Baker will preserve the exposed brick and bay windows of the space inside the former Pappas Tomato Factory building at 1401 Okie Street, Northeast, currently in the hands of Douglas Development—like many other buildings in the rapidly developing neighborhood. Together with designer Natalie Park, he’ll use living green walls and climbing ivy to make the dining room, mezzanine level, and rooftop bar look as lush as Darcy’s Estate in Pride & Prejudice.

“I told Natalie, forget about anything that has been done in DC, DC doesn’t exist to us. Look at London, Sydney, look at places like Noma [in Copenhagen].”

The goal is to create a setting worthy of an ingredient-driven, fine dining menu that will fold in the 29-year-old chef’s life experiences, starting with his first executive chef job in Singapore.

“The biggest thing about Singapore is that nothing grows there—everything they use is imported,” Baker says. He grew weary of sourcing fish from the Mediterranean and New Zealand that would take days to arrive.  “You come here and you see beautiful rockfish, porgy, and perch coming from the Bay, and you get that within a day.” His enthusiasm for local ingredients was solidified.

After Singapore, which allowed Baker to eat his way through Asia, the Houston-born chef moved to DC in 2011, encouraged by friend Dale LeFebvre, a food-loving investor and entrepreneur. Baker landed a gig at Minibar, and from there made stops at places like Marcel’s, Occidental, and CityPerch in North Bethesda, all while working on Gravitas. After departing City Perch, he strove to introduce Washingtonians to his concept through a series of pop-ups at food incubator Mess Hall, the Source, and beyond.

Tuna sashimi with beats, apples and a tuffle vinaigrette from a Gravitas pop-up at Mess Hall. Photograph by Ronald Flores
Tuna sashimi with beets, apples, and a truffle vinaigrette from a Gravitas pop-up at Mess Hall. Photograph by Ronald Flores

 

Though pop-up diners received a taste of what to expect at Gravitas, the whole picture will look different.  The eventual goal is to serve two tasting menus—one omnivorous, the other vegetarian—but he’ll build gradually, opening with an à la carte menu that has a tasting option built-in. In all, vegetables will take center stage.

“If you look at the flavor profiles that are possible, the spectrum is so much larger and wider when it comes to vegetables, herbs, and lettuces,” says Baker.

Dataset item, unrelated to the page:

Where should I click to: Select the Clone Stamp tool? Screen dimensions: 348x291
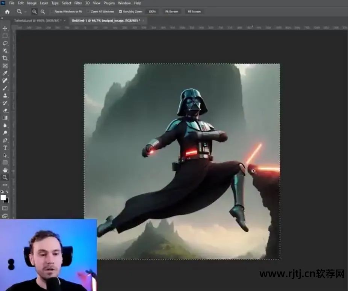point(5,95)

Other elements diners can look forward to are brunch with house-baked pastries, a two-seat chef’s counter in the kitchen for an interactive experience, and a completely open floor plan so guests can watch the chefs at work. Baker also plans to host Sunday suppers, which will let the prince of pop-ups to pay it forward. The goal is to draw a range of visiting talent, from a young chef to a fisherman who could supply and discuss sustainable seafood. The gathering will occur around one long communal table, with bottles of wine and punch passed between diners. The idea of community is prominent in Baker’s mind.

“I wanted to go to a neighborhood that wasn’t overdeveloped yet, because I want to be the backbone—a catalyst for future businesses,” he says. Baker even hopes to piggyback off the work he’s done with local organizations like MicroGreens, and launch an after-school program in the garden that culminates with students cooking dinner for their parents.

“I have a six year old daughter, I know the importance of teaching them about food.”

Gravitas. 1401 Okie Street, NE. Opening winter 2016.